I spent some time with a friend recently, and probably will not again, who claimed that her high school boyfriend is now “gay”.
“Oh, that’s nice,” I said, which apparently was the wrong response.
“How is that nice? He likes men now! What does that say about me?!”
I looked at her puzzled. My immediate feelings a mix of confusion and annoyance. I looked at her in her eyes and said: “It is not about you.”
“What do you mean?” she said.
“First, sexuality is on a spectrum. You do not have to stay stagnant on one end or the other. His preferences can come and go as he pleases and he should not have to be judged for that. Two, it doesn’t matter what happened in high school, Y’all are two adults now and to turn this around and make it about you is insensitive and selfish. ”
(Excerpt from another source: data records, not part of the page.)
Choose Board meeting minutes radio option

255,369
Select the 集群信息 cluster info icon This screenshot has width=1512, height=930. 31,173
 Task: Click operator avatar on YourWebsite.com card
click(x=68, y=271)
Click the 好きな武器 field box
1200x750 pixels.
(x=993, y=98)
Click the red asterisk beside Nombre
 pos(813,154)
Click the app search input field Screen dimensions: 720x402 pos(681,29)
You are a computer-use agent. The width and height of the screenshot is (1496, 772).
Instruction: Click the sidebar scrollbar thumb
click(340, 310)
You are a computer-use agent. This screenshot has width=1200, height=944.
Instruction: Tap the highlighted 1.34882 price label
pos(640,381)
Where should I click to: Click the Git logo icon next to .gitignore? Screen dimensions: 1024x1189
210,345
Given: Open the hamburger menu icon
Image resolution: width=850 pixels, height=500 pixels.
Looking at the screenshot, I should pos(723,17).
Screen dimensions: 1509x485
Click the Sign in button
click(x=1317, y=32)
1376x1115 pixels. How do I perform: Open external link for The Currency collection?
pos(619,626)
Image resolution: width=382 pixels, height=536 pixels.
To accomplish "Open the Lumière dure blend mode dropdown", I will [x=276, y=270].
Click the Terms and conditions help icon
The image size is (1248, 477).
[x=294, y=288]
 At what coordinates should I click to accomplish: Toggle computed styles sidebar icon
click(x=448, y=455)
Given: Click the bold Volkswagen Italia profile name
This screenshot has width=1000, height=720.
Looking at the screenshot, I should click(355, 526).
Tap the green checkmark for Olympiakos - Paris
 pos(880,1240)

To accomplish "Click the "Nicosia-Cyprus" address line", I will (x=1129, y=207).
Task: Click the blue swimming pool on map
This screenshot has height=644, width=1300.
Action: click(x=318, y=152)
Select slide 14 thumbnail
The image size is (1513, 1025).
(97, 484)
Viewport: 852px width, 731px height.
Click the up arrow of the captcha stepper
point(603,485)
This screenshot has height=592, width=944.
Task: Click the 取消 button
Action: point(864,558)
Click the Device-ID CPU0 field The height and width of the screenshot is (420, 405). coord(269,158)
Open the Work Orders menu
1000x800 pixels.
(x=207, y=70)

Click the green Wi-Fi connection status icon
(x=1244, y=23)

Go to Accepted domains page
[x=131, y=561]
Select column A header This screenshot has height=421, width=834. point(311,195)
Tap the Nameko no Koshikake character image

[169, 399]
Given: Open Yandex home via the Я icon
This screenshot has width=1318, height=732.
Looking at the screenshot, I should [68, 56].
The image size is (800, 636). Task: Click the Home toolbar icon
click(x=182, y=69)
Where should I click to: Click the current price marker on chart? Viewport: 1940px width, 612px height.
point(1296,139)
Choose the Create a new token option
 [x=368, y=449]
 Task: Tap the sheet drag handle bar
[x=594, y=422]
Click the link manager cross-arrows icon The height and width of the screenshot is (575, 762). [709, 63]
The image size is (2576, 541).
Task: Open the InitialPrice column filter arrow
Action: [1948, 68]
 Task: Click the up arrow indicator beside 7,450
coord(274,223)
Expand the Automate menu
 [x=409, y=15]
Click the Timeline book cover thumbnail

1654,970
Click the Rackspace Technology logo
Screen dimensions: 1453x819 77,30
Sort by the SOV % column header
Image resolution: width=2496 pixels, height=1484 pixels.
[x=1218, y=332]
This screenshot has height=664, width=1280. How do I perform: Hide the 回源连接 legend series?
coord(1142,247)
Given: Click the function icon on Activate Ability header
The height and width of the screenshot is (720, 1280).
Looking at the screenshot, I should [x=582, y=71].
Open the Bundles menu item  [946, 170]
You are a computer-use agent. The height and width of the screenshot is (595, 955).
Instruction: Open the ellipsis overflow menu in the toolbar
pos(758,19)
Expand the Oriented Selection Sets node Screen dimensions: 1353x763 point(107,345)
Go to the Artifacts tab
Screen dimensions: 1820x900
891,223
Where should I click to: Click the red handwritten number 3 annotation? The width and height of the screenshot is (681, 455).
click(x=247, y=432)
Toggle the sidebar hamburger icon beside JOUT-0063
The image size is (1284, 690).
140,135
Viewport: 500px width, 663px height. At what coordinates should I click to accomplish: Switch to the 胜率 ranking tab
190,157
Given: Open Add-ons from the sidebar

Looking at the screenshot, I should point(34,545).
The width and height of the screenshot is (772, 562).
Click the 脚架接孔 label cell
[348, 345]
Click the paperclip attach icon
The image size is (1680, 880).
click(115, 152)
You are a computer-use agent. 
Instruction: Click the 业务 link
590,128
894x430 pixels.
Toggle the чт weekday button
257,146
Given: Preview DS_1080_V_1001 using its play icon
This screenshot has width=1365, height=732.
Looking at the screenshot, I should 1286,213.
Later that night, I am scrolling through my newsfeed and see all these articles on Janelle Monae. At first, I was like “Yass, get it”. Then I am seeing more and more articles, a mix of positive and negative, attempting to shed light on what it means to be pansexual. I am thinking to myself, what is going on. Of course, the zeitgeist was all over it.
As Michel Foucault (1976), famed French philosopher, stated: “What is peculiar to modern societies is not that they consigned sex to a shadow existence, but that they dedicated themselves to speaking of it ad infinitum, while exploiting it as the secret.” From a historical perspective, it is inherent in our culture that we discuss sex and try to expose it, however contradictory, society insists that its broadness remain taboo. My point is, we constantly talk about sex and sexuality in the media yet hardly through an educational lens. Too many denizens try to limit the discourse to include only what they feel is right or twist other labels as an unnatural existence.
Flashback to a few months ago, I was sitting on the floor of our living room and I told Austin if I had to subscribe to a label, I guess the closest would be pansexual. He said, “yeah, that sounds right.” I went on to say, even though I do not need to explain myself, that “I’m just attracted to funny, smart, and quirky people, their biologic sex or gender expression does not matter.” And as the loving, supportive partner that he is, went on to say “like, just because we’re together that does not define your whole deal.”
Up until that point, if I were to be in a discussion about sexuality, I would simply say I am sexually fluid. It felt right and all encompassing. That sometimes would be met with, “that sounds like your confused”. When on the contrary, I believe it is an absence of confusion; I have an open mind and an open heart. Some would say “But your dating someone of the opposite sex”.
I just want someone who loves me and who gets me, the end.
In the grand scheme of things, it is not the worst problem to have. Some, unfortunately, have their sexual identity on the verge of erasure or completely erased. Some, are met with such repugnant reactions because what, who, or how they love it is not accepted, seems weird, or is confusing. Lastly, some have their ways of life threatened or lives ended.
The idea of a binary in such nuanced constructs such as race, sexuality, and gender always seemed nonsensical to me. It is like forcing people to wear socks that are too small. They keep slipping down and after a while, you get blisters from the friction and you suffer in silence. Maybe that is not a great analogy, but bear with me. Sometimes. you finally find a great pair of socks and you never want to take them off. Sometimes, the socks fit but they are just a little off, like a hole in the toe, but you can get over it.
I like to think that is kind of how labels work. Sometimes they do not fit, sometimes they are great, and sometimes they will do until a better one comes along. Or, maybe you just like to be barefoot (raises hand!).
Foucault, M.(1976). The History of Sexuality Volume 1: An Introduction. New York: Pantheon Books.